I vividly remember a night, sometime in the late 1950s,
sitting in a school bus, by the window, gazing out at the stars. I had just
read some damn thing or other about space and time travel and was trying to
project myself—trying to be myself at some distant point in time looking back
at myself sitting in the school bus. Trying to imagine that self looking back
at myself at that point. Of course I told no one what I was doing. They still
had mental asylums back then, you know.
And here I am, sitting at my desk in my middle-class home in
my middle-class suburb in Colorado over 50 years later, connecting with that me
in that bus on that two-lane highway running from Murray State University to
Providence, Kentucky, on that winter’s night.
We are talking about the future and the past. I’m telling
him about the things that happened to him after that night, about the things he
saw, the things he did, the people he loved, the worlds in which he lived. He’s
appreciative of what I have to say.
Then he asks me questions that I don’t want to hear. “So,
did I do what I intended to do?”, he asks. “Was I honest?” “Was I caring and
loving?” “Who did I become?” He doesn’t know what authentic means yet, but
that’s the question he’s asking.
When I think of authenticity, I used to think of a commitment to
something larger than themselves. Not in a subservient way, as the case with
most organized religious folk, but in an “egoless” way, more akin to a Zen
notion. As I talk to myself through time, it is that ambition I hear from that
teenager-that-was-me. At that time I fantasized about living authentically, focused,
clear, and uncluttered, looking at the world through larger-than-life and
beyond-life-as-I-know-it eyes.
Compromise is a dirty word these days, yet we humans, in
real life, face compromises every day. The only way around it is to literally
“get off the grid” emotionally, spiritually, psychologically, and physically.

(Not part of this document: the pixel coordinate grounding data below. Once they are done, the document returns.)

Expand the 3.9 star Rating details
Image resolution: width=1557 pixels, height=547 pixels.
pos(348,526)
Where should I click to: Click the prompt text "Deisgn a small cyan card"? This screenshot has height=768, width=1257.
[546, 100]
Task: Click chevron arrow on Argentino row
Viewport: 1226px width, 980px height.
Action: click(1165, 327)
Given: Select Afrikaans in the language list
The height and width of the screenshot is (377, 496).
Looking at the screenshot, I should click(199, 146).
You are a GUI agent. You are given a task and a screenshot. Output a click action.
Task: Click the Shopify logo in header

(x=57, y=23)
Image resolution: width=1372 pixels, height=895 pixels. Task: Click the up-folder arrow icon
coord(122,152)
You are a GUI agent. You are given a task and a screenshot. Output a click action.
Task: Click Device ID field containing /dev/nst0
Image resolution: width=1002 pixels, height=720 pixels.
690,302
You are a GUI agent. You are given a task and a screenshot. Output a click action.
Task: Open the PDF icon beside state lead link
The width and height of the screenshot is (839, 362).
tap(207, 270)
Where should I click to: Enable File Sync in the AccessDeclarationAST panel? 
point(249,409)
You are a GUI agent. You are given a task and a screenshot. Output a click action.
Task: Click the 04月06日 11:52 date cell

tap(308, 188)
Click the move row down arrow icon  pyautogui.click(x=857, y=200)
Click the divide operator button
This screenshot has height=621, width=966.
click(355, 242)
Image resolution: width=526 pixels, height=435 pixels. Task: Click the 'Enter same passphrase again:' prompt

Some people do that. Those of us who choose not to do so are faced with
dilemmas and compromise.
As a kid, I did not think in terms of dilemmas. As an old
man, my life is a dilemma. To me as an old man, living authentically means making decisions in the face of
dilemmas, acting on them, and taking responsibility for those decisions and
actions. And compromise.
I wonder how many people experience this phenomenon of
trying to live up to expectations set in our youth. I wonder how many of us
forgive ourselves for not having met those lofty goals.
I am not the person
that kid-that-was-me envisioned. I have made a lot of compromises, many of
which I regret. I have faced dilemmas and done the wrong things.
But I’m asking that kid in that bus that night to cut me
some slack. He is a forgiving kid.
I think. I'm still waiting for an answer.